|He followed me all from Copenhagen. Can I keep him?|
It has a "make believe" look to it, especially from a distance.
But when you walk the Eixample neighborhood, there are plenty of amazing looking buildings, most do not even rate being mentioned in a guidebook or a map. Let's head down Passeig de Sant Joan.
This is a monument. Honoring someone who did something heroic. Once. Awhile ago. A rude Tourist Me couldn't even be bothered to look.
Actually, I did look. It is the Monument a Jacint Verdaguer. It is a memorial to poet and priest Verdaguer i Santaló, who died in 1902. This monument also explains why the nearby metro stop is called "Verdaguer."
This church is incredibly beautiful from the outside. I tried finding its name, but the internet will not reveal the church's secret.
This statue is called Tetuan. Or the park is called Tetuan. Something in this photo is called "Tetuan," I promise you. The nearby metro stop most certainly is called "Tetuan."
Finally, here it is. Barcelona's own Arc d'Triomf.
This is Barcelona's Chocolate Museum. I was thinking of going in, but thought twice. What does Barcelona have to do with chocolate?
Soon we were in the La Ribera district, which is like the Barri Gotic (Gothic Barrio in Spanglish).
We had a 1:00PM appointment to get the final hour of our Spanish Civil War walking tour. This was a lecture at a bar (La Llibertaria) in the Barri Gotic about the after-effects of the Spanish Civil War and the Franco regime. We also got some lunch in the bar.
My chorizo sausage was OK, but let's just say there are better places to eat in Barcelona.
Next. It was time to take the funicular up the side of Montjuic to the Fundaciò Joan Mirò, a museum dedicated to the artist Joan Mirò. I am all about the funicular. All aboard.
This probably was the mildest-sloped funicular on which I have ever ridden. Still, it was a funicular. And, soon, through the wonders of modern funicular technology, we soon arrived at our destination: the Fundaciò Joan Mirò, a single artist museum dedicated to a modern artist whose work I definitely do not dismiss as sucky.
See my little friend from Denmark's Louisiana museum greeting visitors right by the main entrance.
This is the olive courtyard, so named because of the olive tree, not the color of the sculpture.
Forgive me if I mentioned this in the Louisiana post in the Denmark section of this vacation series, but I only recently found out that Joan Mirò is a man Joan and not a woman Joan. "Joan" is a man's name in Catalan, the equivalent of "John" or "Juan." And it's pronounced zhah-AHN, more or less. So much knowledge in this world still to be revealed to me.
Soon I was in the museum. Soon I was told: "no photography." At least in the museum. So I took no photographs and left only footprints. So there will be no more of the art inside. Cool stuff, too, sorry.
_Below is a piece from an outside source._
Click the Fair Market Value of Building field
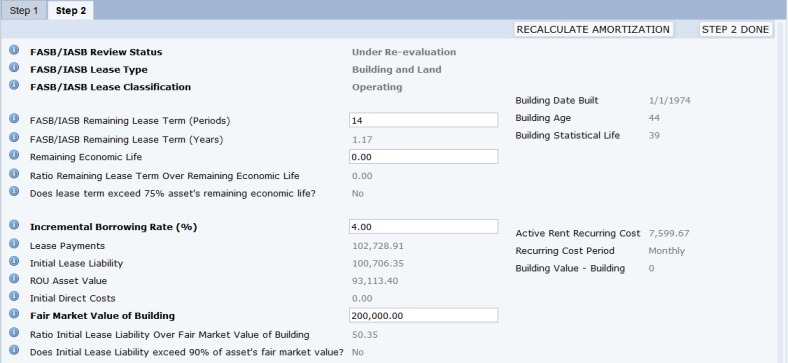Image resolution: width=788 pixels, height=363 pixels. coord(423,316)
Photography was allowed on the roof, which allowed me to get this panoramic view of Barcelona.
We walked through the surrounding garden areas to feel the nature.
And see more Barcelona from the top of Montjuic.
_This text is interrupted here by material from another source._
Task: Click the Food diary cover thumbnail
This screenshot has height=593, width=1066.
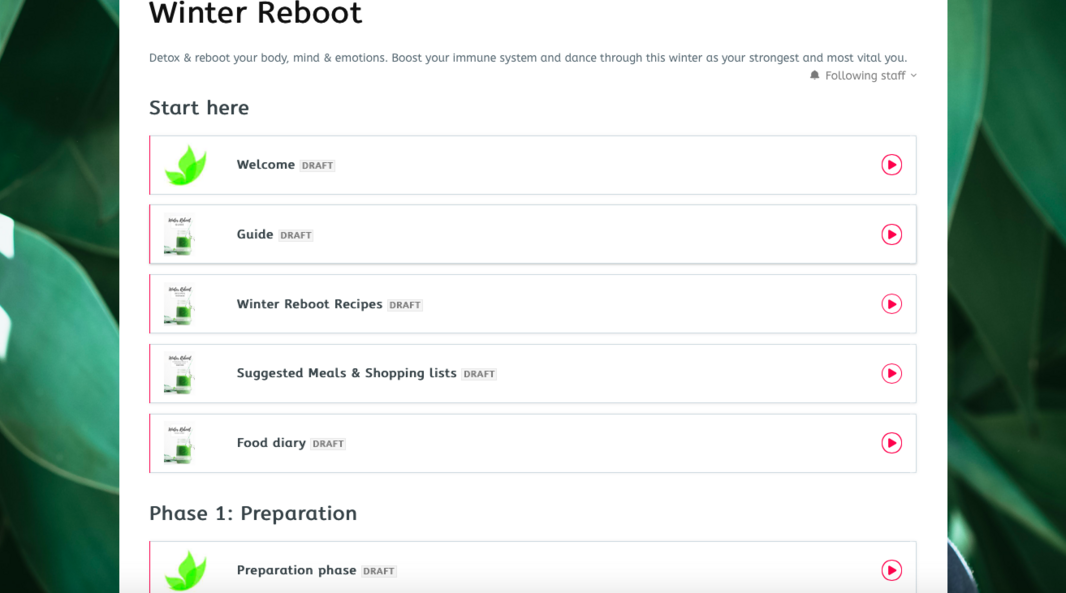Action: tap(179, 443)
But the shadows were growing long, which meant it was time to start the journey across town to La Sagrada Familia for that tour. First stop: the Montjuic Funicular Station.
Down down down we go.
And the Montjuic funicular is tied into the Barcelona Metro system. Which meant: no extra fee to ride if you Metro-ed to Paral-lel station. Yes, that is how it is spelled: "Paral" hyphen "lel." Those crazy Catalans.